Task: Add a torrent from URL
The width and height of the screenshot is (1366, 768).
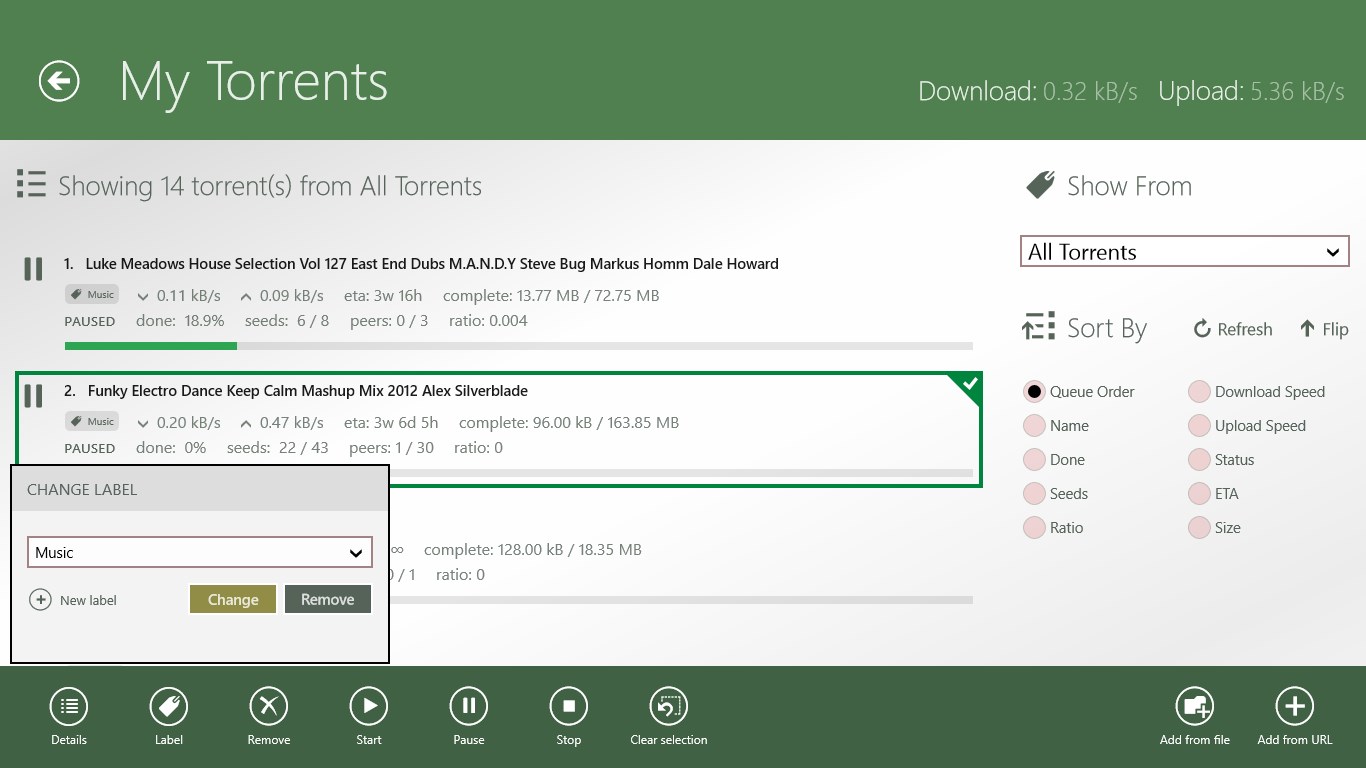Action: pyautogui.click(x=1295, y=707)
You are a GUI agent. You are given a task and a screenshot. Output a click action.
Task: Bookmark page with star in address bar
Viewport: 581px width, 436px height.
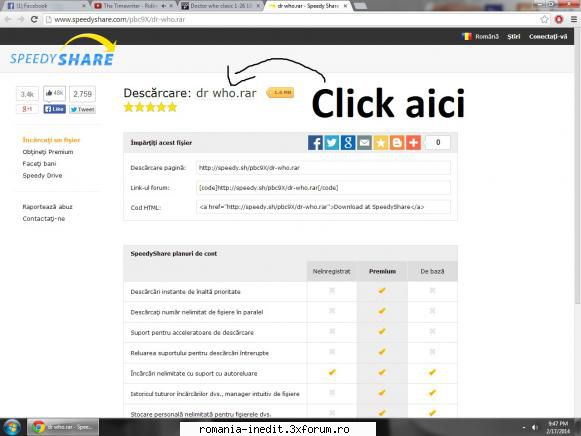click(544, 20)
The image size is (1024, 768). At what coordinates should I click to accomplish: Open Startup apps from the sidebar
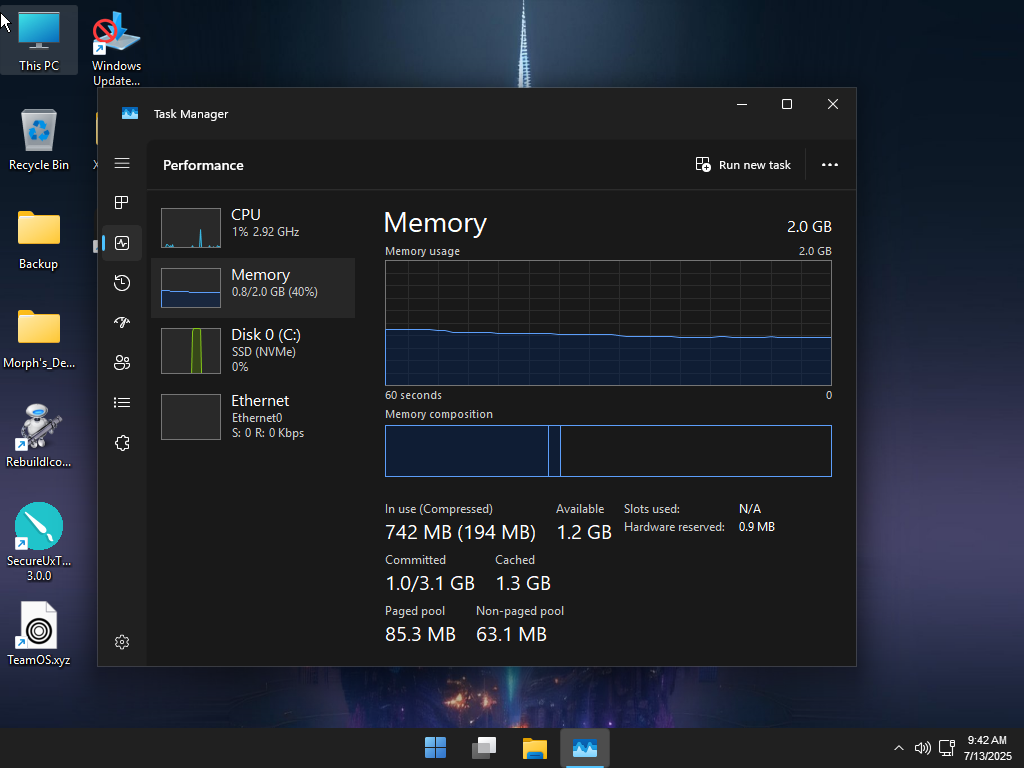(121, 323)
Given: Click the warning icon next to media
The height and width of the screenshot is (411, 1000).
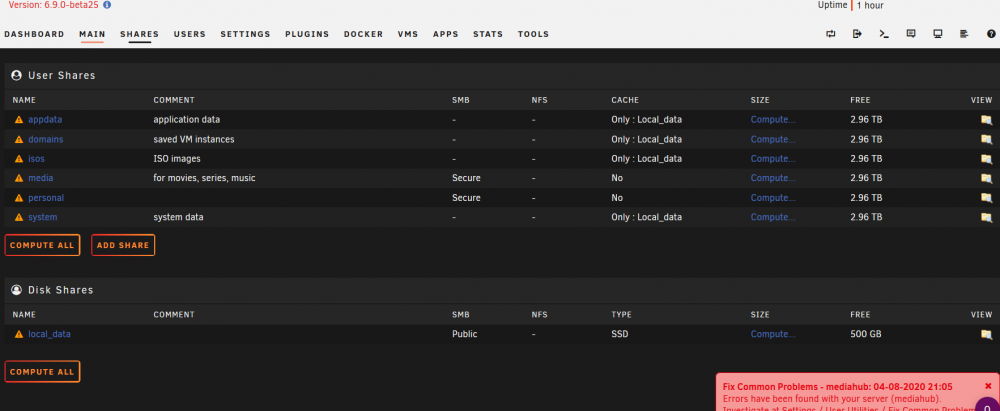Looking at the screenshot, I should tap(18, 178).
■ ■ ■
*Exercise details*: Output every line of text from all of the items above as a JSON list of strings, one string per line, skipping blank lines and leaving out the pictures.

*Written response*:
[
  "Task: Add a torrent from URL",
  "The width and height of the screenshot is (1366, 768).",
  "Action: pyautogui.click(x=1295, y=707)",
  "You are a GUI agent. You are given a task and a screenshot. Output a click action.",
  "Task: Bookmark page with star in address bar",
  "Viewport: 581px width, 436px height.",
  "click(544, 20)",
  "The image size is (1024, 768). At what coordinates should I click to accomplish: Open Startup apps from the sidebar",
  "(121, 323)",
  "Given: Click the warning icon next to media",
  "The height and width of the screenshot is (411, 1000).",
  "Looking at the screenshot, I should tap(18, 178)."
]